The whole idea for this farewell intercourse started with Moroccan cleric Zamzami Abdul Bari who got to the conclusion that is should be allowed. He also figured that women should be allowed to use water bottles, cucumbers and other types of tools in order to seek sexual gratification. No, I’m not kidding as well. He made it into a fatwa.

The story doesn’t end here.

On top of that law, there’s another ratification that might be proposed by the Salafists, which is to let Egyptian men marry 14 year old girls. You know, because their country isn’t already overly populated and overly impoverished and overly illiterate.

Even if this whole thing turns out to be a rumor, which I pray to God it is, you cannot but wonder how such a thing got a hold and stuck with people. It’s a mere reflection of what people think the Egyptian parliament is capable of doing, which is really sad. And if one of those two proposals passes into law (the second one being more probable than the first one, obviously), how will the women of Egypt react?

Odds are there’s not much they can do.

6 thoughts on “The Reforms in Egypt: Farewell Intercourse Law

  1. When Injustice becomes Law, Resistance Becomes Duty.
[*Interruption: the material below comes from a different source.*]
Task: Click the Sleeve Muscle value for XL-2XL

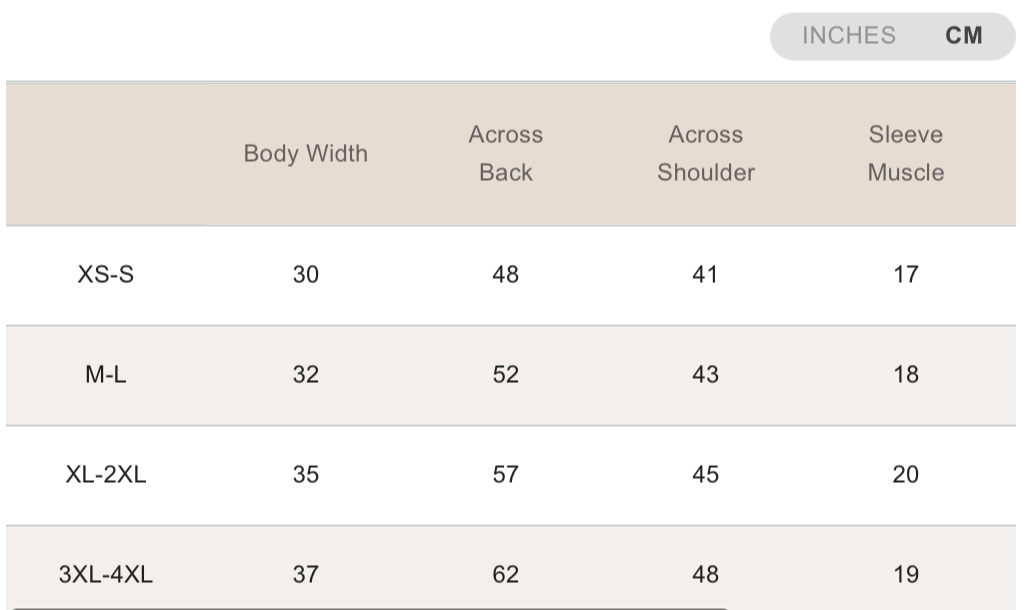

    I believe there was a campaign of women in Colombia called “the strike of the crossed legs”. The women would refuse sex to their boyfriends until crime stopped. I cannot remember if it was succesful, it might even end up being counterproductive to the safety of the women. Well, it’s just an idea.

    The current behavior of Egypt is fuelling and reinforcing stereotypes of Arabs and the perception of pessimists regarding the Arab spring.

    Reply
    • Yeah when I read the first sentence of your Columbia comment, I immediately got to the counterproductive conclusion. I’ll check that.
      I don’t think it would work in Egypt. I’m sure women in Columbia have more rights to begin with and at least they don’t have men in parliament who might think that way.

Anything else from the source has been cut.